Data in this exercise:
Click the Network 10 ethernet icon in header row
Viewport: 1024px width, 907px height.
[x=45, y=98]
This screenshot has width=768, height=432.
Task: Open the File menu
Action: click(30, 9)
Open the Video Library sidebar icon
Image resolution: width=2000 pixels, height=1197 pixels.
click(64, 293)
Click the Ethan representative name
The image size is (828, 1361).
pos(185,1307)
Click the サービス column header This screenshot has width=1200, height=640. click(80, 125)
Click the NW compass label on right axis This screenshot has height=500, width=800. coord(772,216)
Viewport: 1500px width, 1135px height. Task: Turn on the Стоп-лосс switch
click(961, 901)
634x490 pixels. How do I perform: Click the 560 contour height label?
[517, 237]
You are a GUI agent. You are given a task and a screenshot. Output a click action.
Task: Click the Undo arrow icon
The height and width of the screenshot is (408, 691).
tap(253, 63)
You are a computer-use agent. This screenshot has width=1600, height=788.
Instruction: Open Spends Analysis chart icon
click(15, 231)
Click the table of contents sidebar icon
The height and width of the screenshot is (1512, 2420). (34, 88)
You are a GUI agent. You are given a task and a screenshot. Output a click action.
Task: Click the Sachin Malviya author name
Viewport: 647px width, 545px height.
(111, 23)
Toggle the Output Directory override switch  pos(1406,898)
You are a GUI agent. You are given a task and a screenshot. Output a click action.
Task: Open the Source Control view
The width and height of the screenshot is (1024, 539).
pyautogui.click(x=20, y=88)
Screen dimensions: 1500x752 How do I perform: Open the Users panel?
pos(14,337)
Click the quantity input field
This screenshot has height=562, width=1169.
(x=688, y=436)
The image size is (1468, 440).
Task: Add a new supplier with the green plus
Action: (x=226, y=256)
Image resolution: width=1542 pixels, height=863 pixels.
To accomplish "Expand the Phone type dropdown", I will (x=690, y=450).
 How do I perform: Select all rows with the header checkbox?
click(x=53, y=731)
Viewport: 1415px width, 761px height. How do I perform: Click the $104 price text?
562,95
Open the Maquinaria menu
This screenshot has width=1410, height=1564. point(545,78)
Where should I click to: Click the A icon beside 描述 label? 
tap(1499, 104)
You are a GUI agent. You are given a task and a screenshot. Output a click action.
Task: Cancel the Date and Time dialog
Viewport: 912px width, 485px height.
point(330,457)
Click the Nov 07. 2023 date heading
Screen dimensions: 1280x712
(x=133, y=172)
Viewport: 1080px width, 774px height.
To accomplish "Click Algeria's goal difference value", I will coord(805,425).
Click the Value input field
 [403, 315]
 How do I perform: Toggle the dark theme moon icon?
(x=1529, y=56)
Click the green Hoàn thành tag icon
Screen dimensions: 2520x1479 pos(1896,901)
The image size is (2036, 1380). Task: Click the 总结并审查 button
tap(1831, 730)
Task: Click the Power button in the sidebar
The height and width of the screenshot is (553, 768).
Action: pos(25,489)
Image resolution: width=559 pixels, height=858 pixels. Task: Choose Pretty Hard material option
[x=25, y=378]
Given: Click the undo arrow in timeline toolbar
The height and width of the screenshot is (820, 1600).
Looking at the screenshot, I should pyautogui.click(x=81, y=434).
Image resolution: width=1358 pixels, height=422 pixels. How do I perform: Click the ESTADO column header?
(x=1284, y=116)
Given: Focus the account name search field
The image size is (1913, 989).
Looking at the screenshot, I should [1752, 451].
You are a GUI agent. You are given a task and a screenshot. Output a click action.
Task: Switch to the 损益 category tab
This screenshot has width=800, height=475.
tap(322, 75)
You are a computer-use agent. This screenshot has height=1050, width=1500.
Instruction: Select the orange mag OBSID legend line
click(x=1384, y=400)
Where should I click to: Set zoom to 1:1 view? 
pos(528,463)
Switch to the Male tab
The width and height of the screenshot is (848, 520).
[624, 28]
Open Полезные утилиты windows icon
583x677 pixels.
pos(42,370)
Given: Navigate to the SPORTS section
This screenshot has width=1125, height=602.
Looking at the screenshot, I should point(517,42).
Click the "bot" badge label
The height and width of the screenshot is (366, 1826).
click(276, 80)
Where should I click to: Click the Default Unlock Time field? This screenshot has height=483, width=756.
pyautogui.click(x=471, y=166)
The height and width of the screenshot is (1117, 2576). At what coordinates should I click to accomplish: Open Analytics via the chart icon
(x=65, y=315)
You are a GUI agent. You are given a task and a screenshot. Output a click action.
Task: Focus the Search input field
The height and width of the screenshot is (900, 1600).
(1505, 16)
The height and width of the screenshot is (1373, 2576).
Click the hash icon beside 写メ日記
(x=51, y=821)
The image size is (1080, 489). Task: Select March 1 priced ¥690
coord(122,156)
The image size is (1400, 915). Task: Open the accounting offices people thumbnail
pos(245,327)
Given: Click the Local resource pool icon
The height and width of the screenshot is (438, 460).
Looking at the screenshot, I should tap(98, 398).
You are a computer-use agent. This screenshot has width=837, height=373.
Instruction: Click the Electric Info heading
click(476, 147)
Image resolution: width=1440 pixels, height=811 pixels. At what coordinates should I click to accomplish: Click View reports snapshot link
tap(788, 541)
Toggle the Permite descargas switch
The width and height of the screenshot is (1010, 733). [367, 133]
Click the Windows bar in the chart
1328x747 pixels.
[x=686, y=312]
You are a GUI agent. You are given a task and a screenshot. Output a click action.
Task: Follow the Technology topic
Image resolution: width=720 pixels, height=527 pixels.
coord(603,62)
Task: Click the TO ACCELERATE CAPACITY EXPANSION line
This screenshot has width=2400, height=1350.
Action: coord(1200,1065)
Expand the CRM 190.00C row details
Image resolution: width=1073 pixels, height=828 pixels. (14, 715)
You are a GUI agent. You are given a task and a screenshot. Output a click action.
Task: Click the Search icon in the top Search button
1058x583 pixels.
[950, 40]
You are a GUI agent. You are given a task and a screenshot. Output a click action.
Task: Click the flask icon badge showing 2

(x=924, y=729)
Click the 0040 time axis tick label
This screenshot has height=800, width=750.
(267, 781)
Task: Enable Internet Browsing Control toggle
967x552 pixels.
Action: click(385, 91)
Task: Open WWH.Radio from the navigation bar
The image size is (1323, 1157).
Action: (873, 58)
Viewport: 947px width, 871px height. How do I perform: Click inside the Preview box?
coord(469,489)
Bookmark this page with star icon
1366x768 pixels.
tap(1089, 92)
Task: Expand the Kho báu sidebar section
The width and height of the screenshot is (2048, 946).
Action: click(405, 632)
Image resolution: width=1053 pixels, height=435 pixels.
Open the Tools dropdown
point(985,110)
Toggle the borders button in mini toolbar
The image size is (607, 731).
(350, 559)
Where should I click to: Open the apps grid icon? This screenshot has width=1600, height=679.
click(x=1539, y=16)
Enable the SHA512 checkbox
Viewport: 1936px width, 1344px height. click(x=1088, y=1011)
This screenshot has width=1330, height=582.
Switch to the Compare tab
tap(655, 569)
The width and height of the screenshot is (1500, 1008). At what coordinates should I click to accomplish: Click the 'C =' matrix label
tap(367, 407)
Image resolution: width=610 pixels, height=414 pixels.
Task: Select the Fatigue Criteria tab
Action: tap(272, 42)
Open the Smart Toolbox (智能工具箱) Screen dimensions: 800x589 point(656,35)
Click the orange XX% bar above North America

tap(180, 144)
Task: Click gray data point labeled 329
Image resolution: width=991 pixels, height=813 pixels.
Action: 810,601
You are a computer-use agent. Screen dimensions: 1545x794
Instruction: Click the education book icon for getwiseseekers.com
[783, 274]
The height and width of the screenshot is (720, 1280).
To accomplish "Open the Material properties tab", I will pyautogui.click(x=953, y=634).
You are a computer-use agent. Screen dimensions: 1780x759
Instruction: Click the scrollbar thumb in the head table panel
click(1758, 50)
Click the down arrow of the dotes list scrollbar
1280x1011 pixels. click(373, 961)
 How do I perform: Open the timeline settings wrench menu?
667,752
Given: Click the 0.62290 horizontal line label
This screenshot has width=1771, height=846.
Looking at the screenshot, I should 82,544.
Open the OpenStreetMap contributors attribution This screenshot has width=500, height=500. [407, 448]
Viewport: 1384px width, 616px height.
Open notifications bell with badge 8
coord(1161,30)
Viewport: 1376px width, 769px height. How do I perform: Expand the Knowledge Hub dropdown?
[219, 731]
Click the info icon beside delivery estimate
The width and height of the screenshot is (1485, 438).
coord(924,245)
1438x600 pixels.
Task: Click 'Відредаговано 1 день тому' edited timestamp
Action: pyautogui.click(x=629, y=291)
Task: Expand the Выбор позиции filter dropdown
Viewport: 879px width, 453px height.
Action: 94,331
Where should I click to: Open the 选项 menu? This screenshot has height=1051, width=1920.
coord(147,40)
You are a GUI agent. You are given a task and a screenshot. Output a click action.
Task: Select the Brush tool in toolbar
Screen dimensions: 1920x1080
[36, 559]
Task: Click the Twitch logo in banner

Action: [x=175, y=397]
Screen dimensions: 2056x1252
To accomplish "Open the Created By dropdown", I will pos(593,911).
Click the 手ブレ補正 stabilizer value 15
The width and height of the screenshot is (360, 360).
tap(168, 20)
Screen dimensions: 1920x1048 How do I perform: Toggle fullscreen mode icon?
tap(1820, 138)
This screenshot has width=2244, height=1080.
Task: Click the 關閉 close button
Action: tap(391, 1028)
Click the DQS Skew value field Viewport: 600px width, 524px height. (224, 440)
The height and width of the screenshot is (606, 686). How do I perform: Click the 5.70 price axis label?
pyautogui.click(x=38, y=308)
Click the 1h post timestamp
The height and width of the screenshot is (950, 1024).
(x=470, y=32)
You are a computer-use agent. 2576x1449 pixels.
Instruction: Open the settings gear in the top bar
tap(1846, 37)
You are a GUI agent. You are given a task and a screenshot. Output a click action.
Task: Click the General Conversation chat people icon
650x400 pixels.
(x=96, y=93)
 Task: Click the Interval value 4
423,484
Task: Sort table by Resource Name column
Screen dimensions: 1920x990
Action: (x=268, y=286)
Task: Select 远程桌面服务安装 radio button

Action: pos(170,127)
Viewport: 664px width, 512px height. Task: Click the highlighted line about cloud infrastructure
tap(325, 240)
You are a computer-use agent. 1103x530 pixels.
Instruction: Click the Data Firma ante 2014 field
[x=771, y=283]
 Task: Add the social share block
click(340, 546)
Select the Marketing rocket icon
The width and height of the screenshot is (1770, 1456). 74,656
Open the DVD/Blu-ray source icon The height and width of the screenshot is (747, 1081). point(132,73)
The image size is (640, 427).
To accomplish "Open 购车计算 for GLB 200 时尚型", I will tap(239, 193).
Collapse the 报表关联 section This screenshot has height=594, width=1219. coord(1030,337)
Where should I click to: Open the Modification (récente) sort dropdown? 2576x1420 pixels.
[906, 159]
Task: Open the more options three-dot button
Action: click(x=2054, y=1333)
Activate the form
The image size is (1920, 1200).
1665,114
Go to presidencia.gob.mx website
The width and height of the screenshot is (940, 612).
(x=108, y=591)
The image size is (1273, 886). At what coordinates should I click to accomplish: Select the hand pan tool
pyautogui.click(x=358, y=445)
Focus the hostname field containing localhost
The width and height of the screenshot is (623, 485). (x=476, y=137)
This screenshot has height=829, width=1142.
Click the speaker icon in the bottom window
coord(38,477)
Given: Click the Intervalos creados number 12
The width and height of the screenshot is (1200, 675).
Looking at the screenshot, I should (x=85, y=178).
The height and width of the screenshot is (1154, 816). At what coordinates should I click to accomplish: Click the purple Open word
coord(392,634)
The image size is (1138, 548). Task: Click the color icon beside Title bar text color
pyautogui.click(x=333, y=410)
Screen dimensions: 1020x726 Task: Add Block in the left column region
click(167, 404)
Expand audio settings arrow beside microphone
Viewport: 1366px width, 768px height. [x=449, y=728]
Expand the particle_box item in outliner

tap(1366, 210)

Required task: Render the material from the line containing "Given: Click the 0.62290" down to the line containing "Action: [x=175, y=397]", both included, as a Markdown table with the columns Row and Text. Number each row and leave out blank lines.

Task response:
| Row | Text |
|---|---|
| 1 | Given: Click the 0.62290 horizontal line label |
| 2 | This screenshot has width=1771, height=846. |
| 3 | Looking at the screenshot, I should 82,544. |
| 4 | Open the OpenStreetMap contributors attribution This screenshot has width=500, height=500. [407, 448] |
| 5 | Viewport: 1384px width, 616px height. |
| 6 | Open notifications bell with badge 8 |
| 7 | coord(1161,30) |
| 8 | Viewport: 1376px width, 769px height. How do I perform: Expand the Knowledge Hub dropdown? |
| 9 | [219, 731] |
| 10 | Click the info icon beside delivery estimate |
| 11 | The width and height of the screenshot is (1485, 438). |
| 12 | coord(924,245) |
| 13 | 1438x600 pixels. |
| 14 | Task: Click 'Відредаговано 1 день тому' edited timestamp |
| 15 | Action: pyautogui.click(x=629, y=291) |
| 16 | Task: Expand the Выбор позиции filter dropdown |
| 17 | Viewport: 879px width, 453px height. |
| 18 | Action: 94,331 |
| 19 | Where should I click to: Open the 选项 menu? This screenshot has height=1051, width=1920. |
| 20 | coord(147,40) |
| 21 | You are a GUI agent. You are given a task and a screenshot. Output a click action. |
| 22 | Task: Select the Brush tool in toolbar |
| 23 | Screen dimensions: 1920x1080 |
| 24 | [36, 559] |
| 25 | Task: Click the Twitch logo in banner |
| 26 | Action: [x=175, y=397] |